Pelaku Teror Bom Bandara Hasanuddin Ngaku Bercanda

Oknum perwira polisi (jaket merah) saat diamankan di Bandara Hasanuddin Makassar karena bercanda ada bom. IST
Oknum perwira polisi (jaket merah) saat diamankan di Bandara Hasanuddin Makassar karena bercanda ada bom. IST

POJOKSATU.id, MAKASSAR – Pelaku teror bom Bandara Hasanuddin Makassar, Ipda Cahyo Widyanto mengaku hanya bercanda saat menyebut dia membawa bom di dalam tas. Namun, ulah iseng Ipda Cahyo tersebut membuat para petugas Bandara Internasional Sultan Hasanuddin Makassar panik.

Insiden tersebut terjadi sekitar pukul 15.10 Wita. Saat itu Ipda Cahyo hendak menumpangi pesawat Lion Air rute Makassar-Denpasar yang direncanakan take off pukul 16.40 Wita.

Namun saat melewati pintu X Ray keberangkatan Bandara Sultan Hasanuddin, tiba-tiba Ipda Cahyo mengeluarkan kalimat yang membuat petugas bandara menjadi panik.

“Ada bom itu, sambil menunjuk tasnya,” ujar salah seorang petugas menirukan pernyataan Ipda Cahyo.


BACA: Bandara Sultan Hasanuddin Diteror Bom, Pelakunya Perwira Polisi

Pada saat itu, petugas Avsec langsung melakukan sterilisasi di area  lantai dua Bandara Sultan Hasanuddin dan melakukan evakuasi awal terhadap penumpang yang berada di sekitar area X Ray keberangkatan.
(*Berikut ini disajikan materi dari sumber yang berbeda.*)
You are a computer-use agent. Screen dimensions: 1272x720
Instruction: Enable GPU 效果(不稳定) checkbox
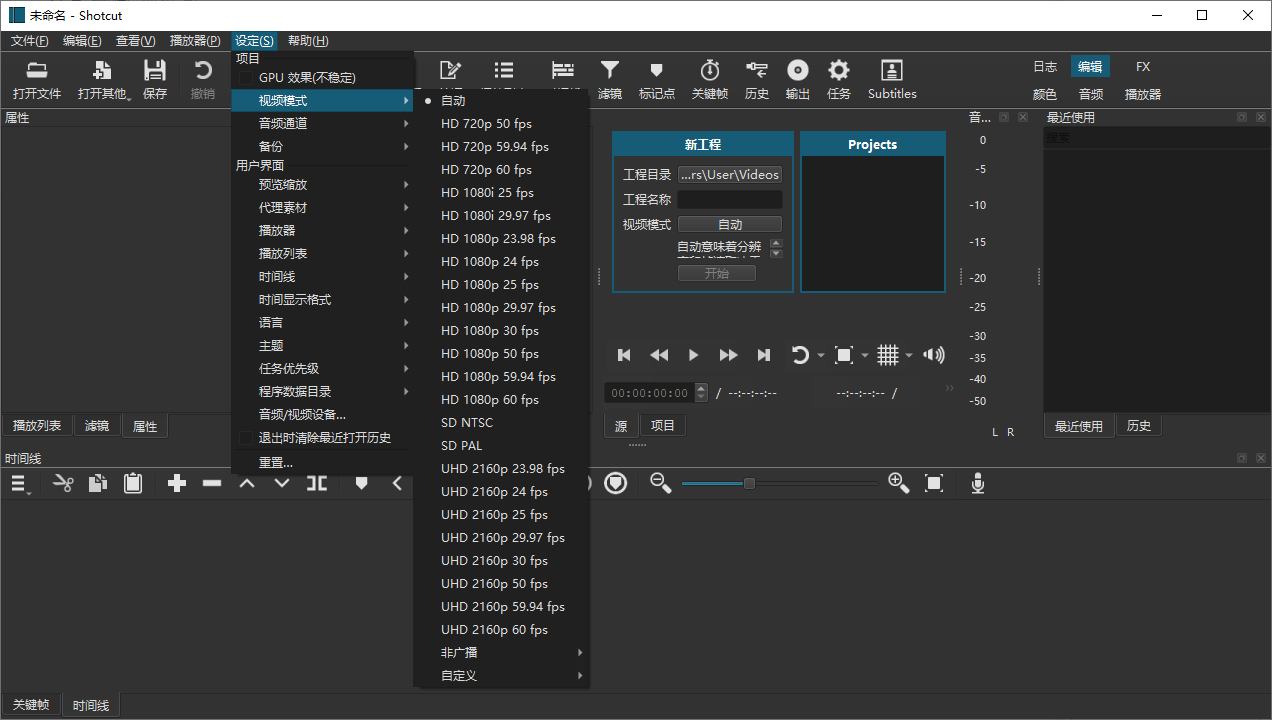[246, 78]
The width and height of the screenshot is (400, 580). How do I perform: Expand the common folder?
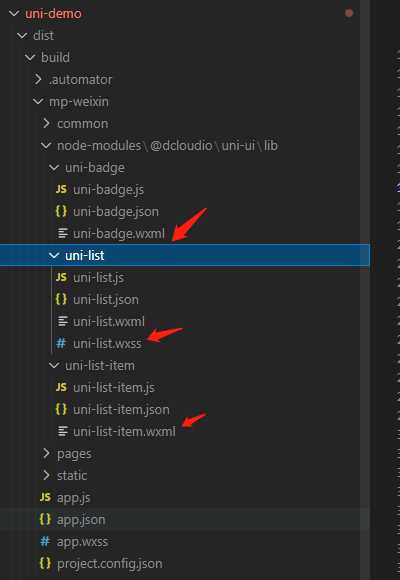tap(46, 124)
Bahkan, Ipda Cahyo bersama rombongannya diperiksa berulang kali dan dinyatakan tas miliknya tidak terdapat benda mencurigakan alias bom yang dimaksud.

Hingga kini, Ipda Cahyo masih menjalani pemeriksaan intensif di Bandara Hasanuddin dan rencananya akan diserahkan ke Polda Sulsel untuk pemeriksaan lebih lanjut.

Diketahui, Ipda Cahyo merupakan anggota Puslabfor Polda Bali. Keberadaannya di Makassar dalam rangka mengikuti kegiatan Pedang Pora.